SkillsPolicy analysis, program design and development, evaluation, consensus building, consultations and process management, designing and establishing funding arrangements and mechanisms, research, appraisal, written and verbal synthesis.
Background and relevant experienceCurrent appointments: Technical Review Panel, Global Fund for AIDS, TB and Malaria (Strategic Investment and Sustainable Financing cadre); Research associate, Queen Margaret’s University, Edinburgh, UK
Recent experienceAnalysis of progress towards Universal Health Coverage in Asia and Pacific countries, and in Commonwealth countries; Evaluation of UNFPA Supplies program; Assessment of Marie Stopes International; Preparation of a NCD Brief for the EC; Evaluation of the international Decision Support Network/ NICE International, Ebola programme and strategy review, global maternal and health strategy consultation, Syria and Palestine refugee health analysis and support.
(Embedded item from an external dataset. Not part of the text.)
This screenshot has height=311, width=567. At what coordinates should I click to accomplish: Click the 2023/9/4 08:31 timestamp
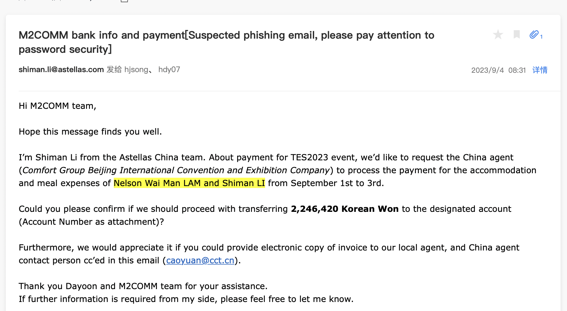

BackgroundAllison Beattie has 30 years of development experience, primarily as a health systems specialist but also heading up large, multi-disciplinary teams working on complex problems and processes. Allison has worked in the UN system, in academia, with NGOs, embedded in a developing country ministry and, for the longest period, with the UK government (DFID). As an academic, Allison worked on a research programme evaluating how to extend primary health services to all South Africans following the end of Apartheid. In Mozambique, Allison was tasked by WHO to support the Ministry of Health build the first sector wide approach and pooled funding arrangements in that country. In Zimbabwe, Allison headed up the UK’s programme during the crisis from 2005 to 2010 including through the cholera epidemic and the establishment of the innovative health workers’ salary support fund that helped ensure service delivery during hyperinflation and a difficult political transition. Although a health specialist, Allison has experience that extends to education, water and sanitation, nutrition, community engagement, public sector management, systems reform, and working in emergencies.
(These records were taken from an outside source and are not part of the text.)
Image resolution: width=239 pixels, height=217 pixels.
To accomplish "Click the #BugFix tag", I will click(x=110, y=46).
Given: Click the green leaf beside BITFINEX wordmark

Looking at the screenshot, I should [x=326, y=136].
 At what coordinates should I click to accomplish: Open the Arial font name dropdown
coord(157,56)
For three years, Allison headed up the Health Services Team in the Human Development Department of DFID. In this capacity, and as the acting head of the Human Development Department for 14 months, Allison worked on the delivery of the Family Planning 2020 London Summit and subsequent architecture design. She was on the Steering Committee of the USAID-UNICEF co-hosted Child Survival Summit (Keeping the Promise) and the RMNCH Working Group convened by the Partnership for Maternal, Newborn and Child Health that aimed to identify how best partners could work together to accelerate the delivery of results for women and children.